• _CHECK YOUR UNDERSTANDING_
A - According to the text on the Niagara River's Ramsar designation, in what year did Canada sign the Ramsar Convention?
B - Carry on the text about the Niagara River's Ramsar designation, picking up after its final sentence.

• _TEXT_
------------
In the early part of the 19th century, the Niagara River was considered to be the most degraded place in North America. In 1972, Canada and the United States signed the Great Lakes Water Quality Agreement to clean-up the Great Lakes, including the Niagara River. Major clean-up efforts in the Niagara River over the past 50 years have reduced discharges of pollution and toxic chemicals. To acknowledge this achievement of a cleaner, healthier river, the RAP team working with various stakeholders to pursure a Ramsar designation for the Niagara River.
The Ramsar Convention is a voluntary Treaty, committed to promoting the conservation and wise use of water-based ecosystems through international engagement and collaboration. The Treaty was signed in Ramsar, Iran; in 1971. Canada signed the Treaty in 1981, and has 37 Ramsar sites. The United States signed the Treaty in 1987, and has 36 Ramsar sites. There are 169 member countries that have designated more than 2,227 Ramsar Sites (215,000,000 ha) around the world.
A Ramsar designation for the Niagara River will commit, under Treaty, Canada and the United States to continue to work together to ensure that environmental progress achieved over the past 5 decades does not backslide. It will ensure future programs and their administrators are aware of the history and work that has been completed on the river for decades to come.
A Ramsar designation will endorse the rivers ecological significance and its global importance. It will strengthen local economies through increased tourism, recreation and increased funding opportunities. It will heighten international awareness of the river’s global contribution to biodiversity and its role in building stronger, healthier and more resilient communities.
The Ramsar designation for the Niagara River is being led by the Ramsar Steering Committee consisting of agency representatives from Canada and the U.S., including representation from the Western New York Land Conservancy, The Niagara Parks Commission, the Niagara Peninsula Conservation Authority, the Regional Institute (SUNY Buffalo), the Environmental Sustainability Research Centre (Brock University), Niagara College, and the Buffalo Niagara Riverkeeper, and the Niagara River Remedial Action Plan. The work is being supported by the University of Buffalo Environmental Law and Policy Clinic.
------------
Stored data entries:
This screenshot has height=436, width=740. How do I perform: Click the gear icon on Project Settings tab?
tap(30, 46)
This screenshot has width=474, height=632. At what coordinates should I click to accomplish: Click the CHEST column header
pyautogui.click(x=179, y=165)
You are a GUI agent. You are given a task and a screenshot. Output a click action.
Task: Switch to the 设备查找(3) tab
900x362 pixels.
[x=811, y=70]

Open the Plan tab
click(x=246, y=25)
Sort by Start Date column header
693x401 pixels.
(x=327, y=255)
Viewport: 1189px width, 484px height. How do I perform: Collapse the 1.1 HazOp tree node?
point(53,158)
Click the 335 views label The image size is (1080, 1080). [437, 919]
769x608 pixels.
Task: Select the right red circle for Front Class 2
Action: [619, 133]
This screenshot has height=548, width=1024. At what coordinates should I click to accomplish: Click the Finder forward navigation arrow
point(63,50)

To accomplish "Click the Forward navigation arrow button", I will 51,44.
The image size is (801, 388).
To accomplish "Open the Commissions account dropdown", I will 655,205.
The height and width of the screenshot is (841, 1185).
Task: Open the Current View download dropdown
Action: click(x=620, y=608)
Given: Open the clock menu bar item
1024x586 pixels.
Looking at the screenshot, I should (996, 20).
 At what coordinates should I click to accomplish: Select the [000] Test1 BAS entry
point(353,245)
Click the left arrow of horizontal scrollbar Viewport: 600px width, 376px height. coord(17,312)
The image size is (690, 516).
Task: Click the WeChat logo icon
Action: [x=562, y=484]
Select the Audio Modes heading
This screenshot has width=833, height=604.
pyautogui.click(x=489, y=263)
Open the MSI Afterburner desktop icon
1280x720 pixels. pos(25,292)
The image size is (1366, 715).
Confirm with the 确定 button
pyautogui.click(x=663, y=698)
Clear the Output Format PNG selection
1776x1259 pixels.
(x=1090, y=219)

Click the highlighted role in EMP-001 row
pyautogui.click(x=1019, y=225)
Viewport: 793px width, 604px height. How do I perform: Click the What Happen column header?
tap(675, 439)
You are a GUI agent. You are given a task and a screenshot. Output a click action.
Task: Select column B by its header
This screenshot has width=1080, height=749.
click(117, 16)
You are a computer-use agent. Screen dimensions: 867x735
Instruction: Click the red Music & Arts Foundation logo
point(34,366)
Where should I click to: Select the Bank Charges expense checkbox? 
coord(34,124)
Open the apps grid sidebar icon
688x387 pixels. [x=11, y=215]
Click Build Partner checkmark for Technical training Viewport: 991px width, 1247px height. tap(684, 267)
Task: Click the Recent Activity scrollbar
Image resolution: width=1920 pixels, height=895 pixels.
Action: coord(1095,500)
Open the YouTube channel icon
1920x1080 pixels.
------------
• _ANSWERS TO THIS EXERCISE_
A - 1981

B -
To qualify for Ramsar designation the site must meet at least one of the following nine criteria:
- Is representative, rare, or unique.
- Supports vulnerable, endangered or threatened species.
- Supports keystone or endemic species.
- Supports species at a critical stage in their life cycles (migration, breeding).
- Supports 20,000 or more waterbirds.
- Supports 1% of the individuals in a population of one species of waterbird.
- Supports a significant proportion of indigenous fish species.
- An important food source, spawning area, nursery or migration path for fish.
- Supports 1% of the individuals in a population of one species or subspecies of wetland-dependent non-avian animal species. (Something that is not a bird).
The Niagara River meets all 9 criteria. Only 35 (1%) of all global Ramsar sites meet all nine criteria.
Although the Niagara River Ramsar Steering Committee is pursuing a transboundary Ramsar site designation, each country has different procedural requirements. The transboundary designation occurs once each country has met the procedural requirements for designation. It is possible to designate only one side (individual country) of the river. Dual designation is required for transboundary status.
If successful, the Niagara River would be the first bi-national / transboundary Ramsar site in North and South America (the Americas)!